▶ [REQUIREMENTS]
Write out the lines of the items below exactly, from the line containing "Click Default_Password.txt in the ls listing" up to and including the line containing "the L indicator". Leave the pictures out of your answer.
[Start PROVIDED DATA]
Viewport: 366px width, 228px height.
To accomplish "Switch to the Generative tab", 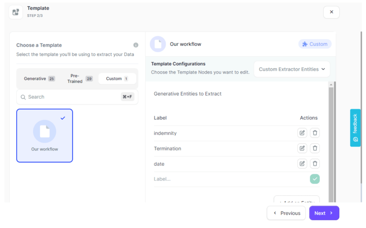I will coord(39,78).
[End PROVIDED DATA]
[Start PROVIDED DATA]
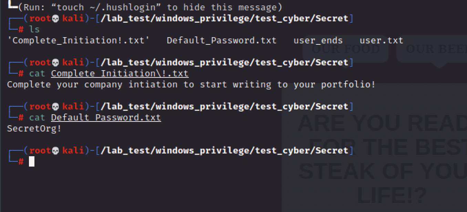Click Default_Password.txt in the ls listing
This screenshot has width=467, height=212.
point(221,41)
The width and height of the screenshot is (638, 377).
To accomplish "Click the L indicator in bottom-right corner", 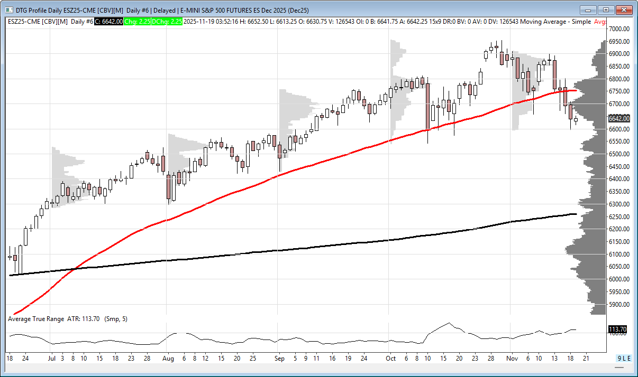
[End PROVIDED DATA]
[Start PROVIDED DATA]
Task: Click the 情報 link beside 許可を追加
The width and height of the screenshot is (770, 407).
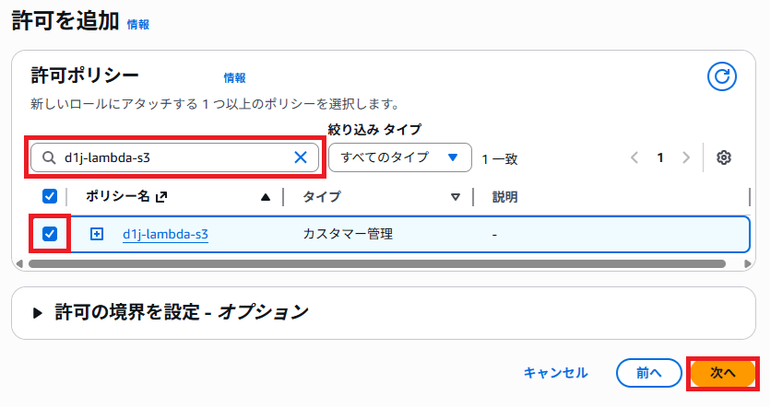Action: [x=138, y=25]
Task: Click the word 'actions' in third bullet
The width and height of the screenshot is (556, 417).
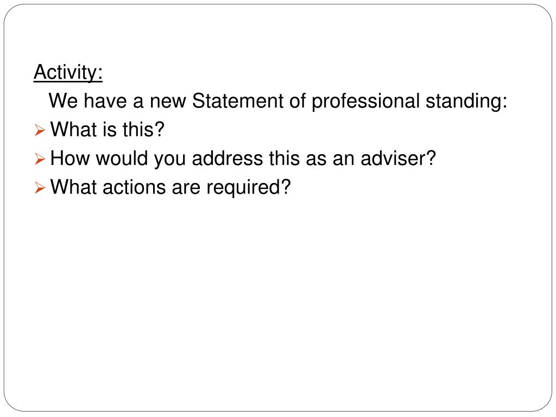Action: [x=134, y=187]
[End PROVIDED DATA]
▶ [ANSWER TO THIS EXERCISE]
Click Default_Password.txt in the ls listing
This screenshot has width=467, height=212.
point(221,41)
The width and height of the screenshot is (638, 377).
To accomplish "Click the L indicator in bottom-right corner", 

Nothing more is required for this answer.